PROBLEM DESCRIPTION:
Starting at the first line of the data, please print exactly those lines through the one that holds "Task: Click the black", omitting every picture.

Pixel coordinate grounding data:
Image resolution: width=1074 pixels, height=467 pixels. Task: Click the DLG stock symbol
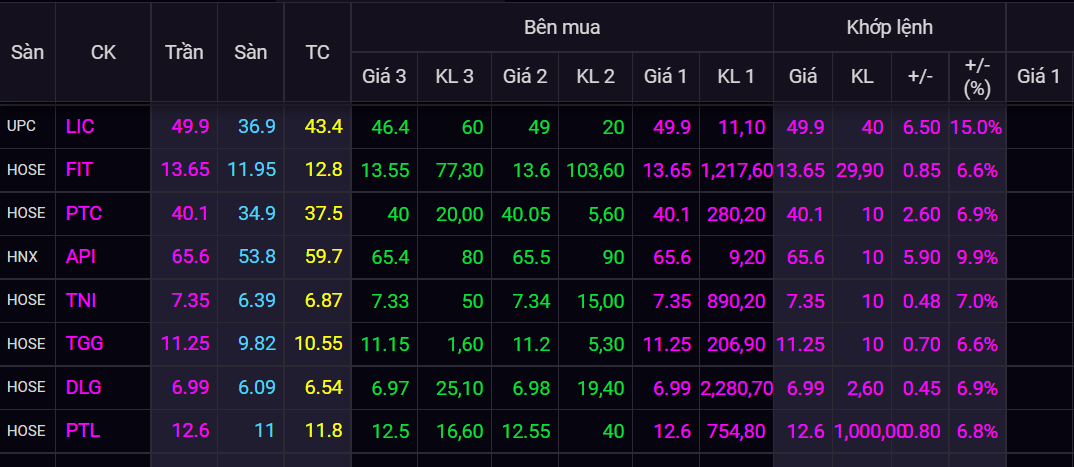[x=84, y=387]
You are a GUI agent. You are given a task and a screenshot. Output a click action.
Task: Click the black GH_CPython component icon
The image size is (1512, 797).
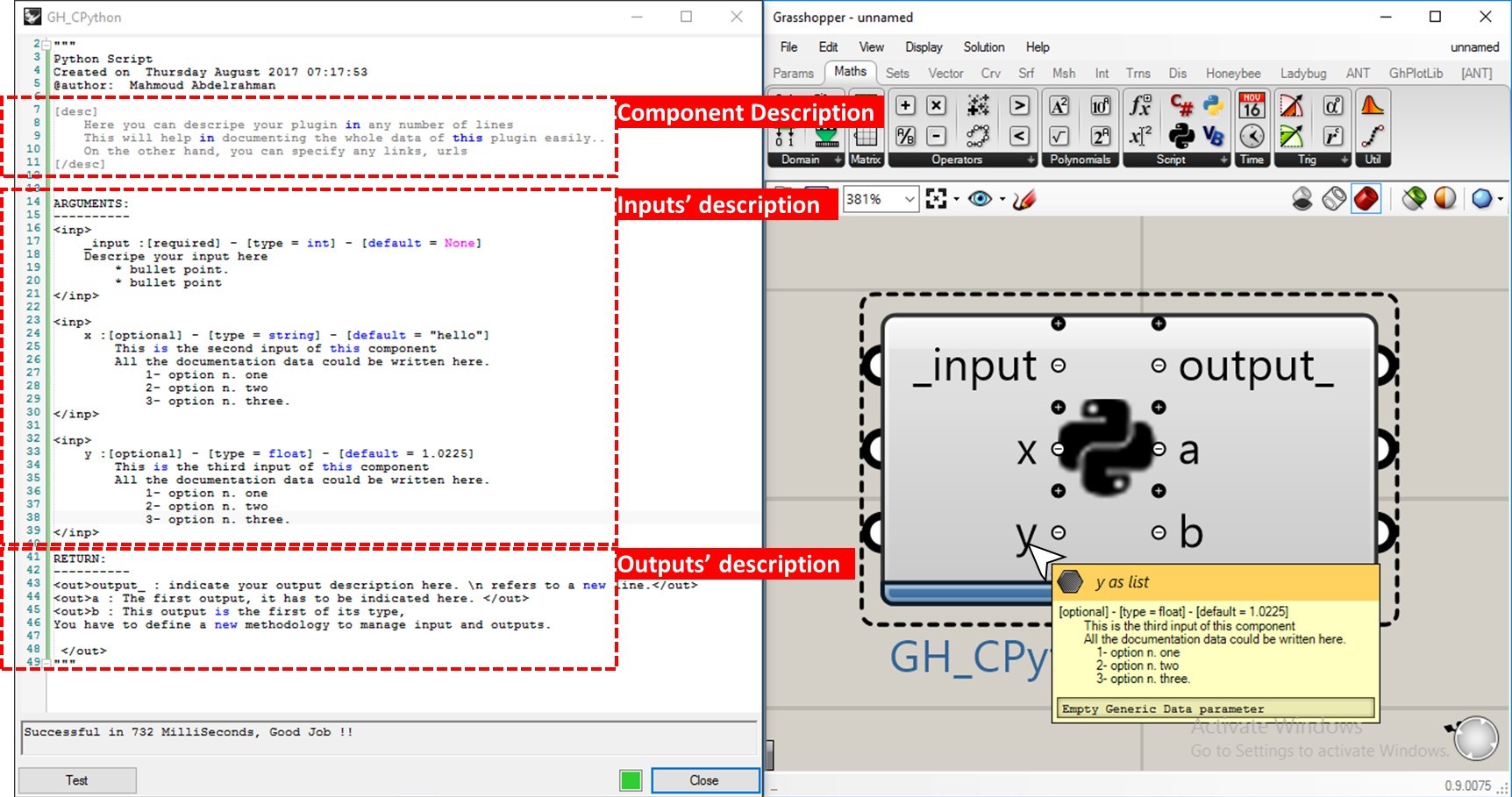(x=1180, y=136)
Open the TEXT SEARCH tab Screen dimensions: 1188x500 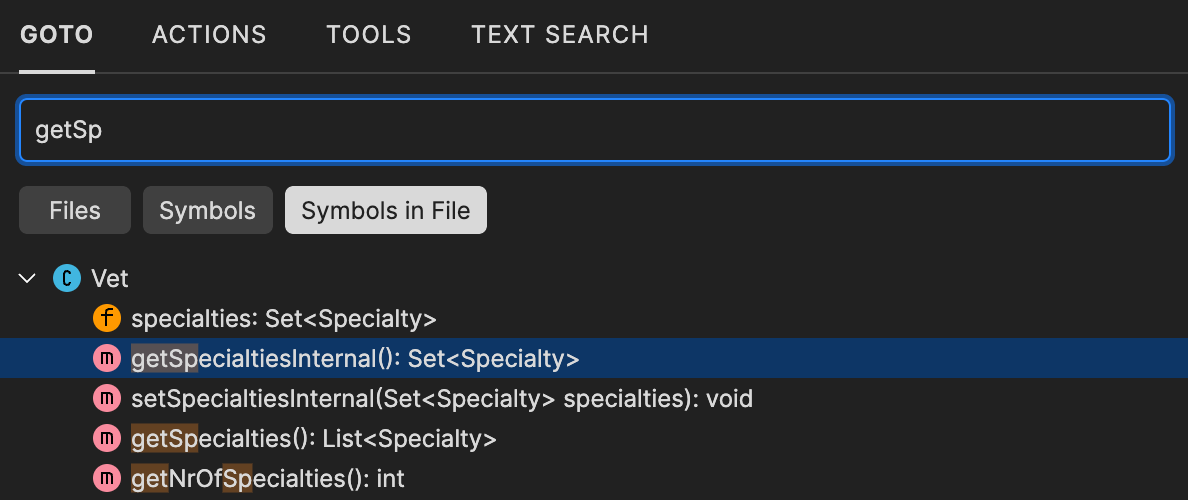(x=560, y=35)
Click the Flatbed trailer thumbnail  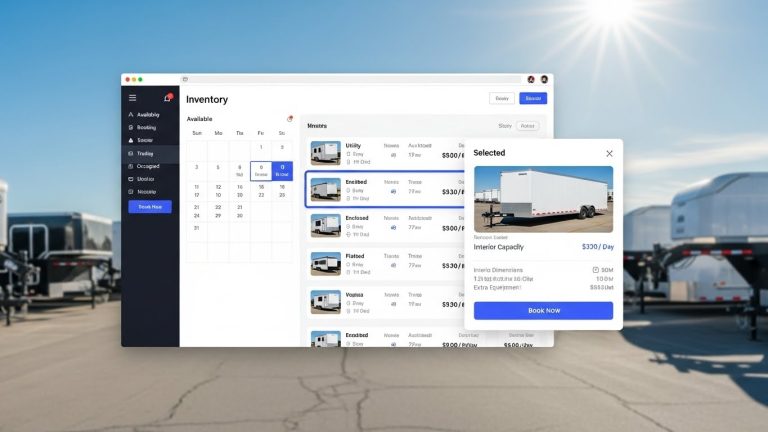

PROBLEM SOLUTION:
Image resolution: width=1074 pixels, height=467 pixels. Task: Click the DLG stock symbol
[x=84, y=387]
You are a GUI agent. You are given a task and a screenshot. Output a click action.
Task: Click the black GH_CPython component icon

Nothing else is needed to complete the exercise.